American cookbook author (1929–2023)

Helen Jean Anderson (October 12, 1929 – January 24, 2023) was an American cookbook author and editor.

==Life and work==
Anderson was born in Raleigh, North Carolina. Her father was a botany professor at North Carolina State University at Raleigh at the time of her birth, though he later moved to the University of North Carolina in Chapel Hill. Anderson had a BS in food and nutrition from Cornell University and a MS in journalism degree from Columbia University. She began her journalistic career at The Raleigh Times, after receiving her undergraduate degree, and started at Ladies' Home Journal as a graduate student.

Anderson helped organize the James Beard Journalism Awards and for two years, co-chaired that committee. Though best known for her articles in Bon Appétit, Food & Wine, Gourmet, More, Travel + Leisure and other magazines, Anderson served as assistant food editor, then managing editor of The Ladies' Home Journal, as contributing editor at Family Circle and Diversion magazines, as chief consulting editor for Reader's Digest cookbooks, and as food columnist for New York Newsday and the Los Angeles Times Syndicate. She was a member of the James Beard Cookbook Hall of Fame and a charter member of Les Dames d'Escoffier and the New York Women's Culinary Alliance. Anderson wrote around 30 books, with the last being published in 2019.

An authority on Portugal, its food, wine, and folk art, Anderson traveled around that country for 40 years. Her Food of Portugal was named "Best Foreign Cookbook" in the 1986 Tastemaker Awards. Anderson's food, travel, and general features won various awards, among them, the Pulitzer Traveling Scholarship, the George Hedman Travel Writing Award, and two commendations from the Portuguese government.
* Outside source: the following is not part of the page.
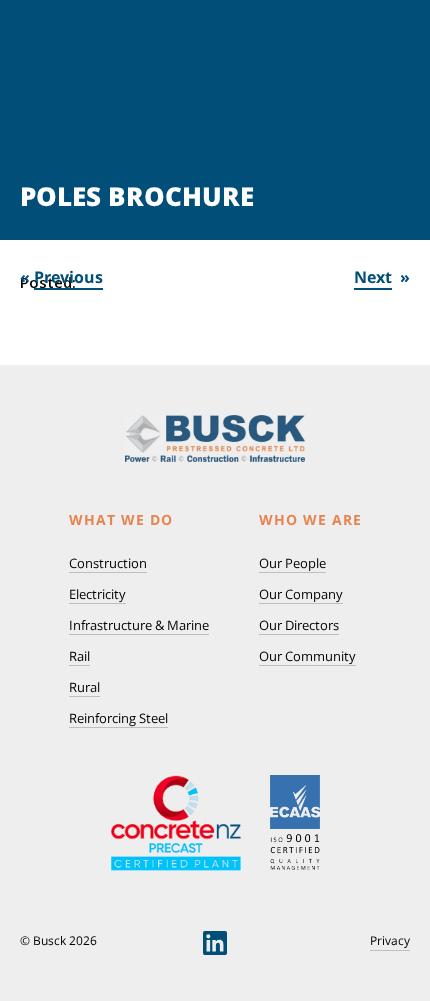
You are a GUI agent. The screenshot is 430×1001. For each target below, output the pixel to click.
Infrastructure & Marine (139, 625)
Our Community (307, 656)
==Personal life and death==
Anderson moved back to Chapel Hill in 2007, after spending much of her adult life in New York City. She died at her home on January 24, 2023, at the age of 93.

== Bibliography ==
- The Art of American Indian Cooking (with Yeffe Kimball). Simon & Schuster: 1965.
- The Doubleday Cookbook (with Elaine Hanna). Doubleday: 1975. R.T. French Tastemaker Cookbook-of- the-Year as well as Best Basic Cookbook
- Jean Anderson's Processor Cooking. William Morrow and Company, Inc.: 1979
- Half a Can of Tomato Paste & Other Culinary Dilemmas (with Ruth Buchan). Harper & Row, 1980. Seagram/International Association of Culinary Professionals Award, Best Specialty Cookbook of the Year.
- Jean Anderson Cooks: Her Kitchen Reference & Recipe Collection. William Morrow and Company, Inc.: 1982
- Jean Anderson's New Processor Cooking. William Morrow and Company, Inc.: 1983
- The New Doubleday Cookbook (with Elaine Hanna). Doubleday: 1985.
- The Food of Portugal. William Morrow: 1986. Seagram/International Association of Culinary Professionals Award, Best Foreign Cookbook of the Year
- The New German Cookbook (with Hedy Würz). HarperCollins: 1993
- The American Century Cookbook. Clarkson Potter: 1997
- The Good Morning America Cut the Calories Cookbook (co-edited with Sara Moulton). Hyperion: 2000
- Dinners in a Dish or a Dash. William Morrow: 2000
- Process This! New Recipes for the New Generation of Food Processors. William Morrow: 2003. James Beard Best Cookbook, Tools & Techniques Category
- Quick Loaves. William Morrow: 2005
- A Love Affair with Southern Cooking: Recipes and Recollections. Foreword by Sara Moulton. William Morrow: 2007
- Falling Off the Bone. John Wiley & Sons: 2010
- Crisps, Cobblers, Custards & Creams. Houghton Mifflin: 2016
- Kiln to Kitchen: Recipes from Beloved North Carolina Potters. University of North Carolina Press: 2019.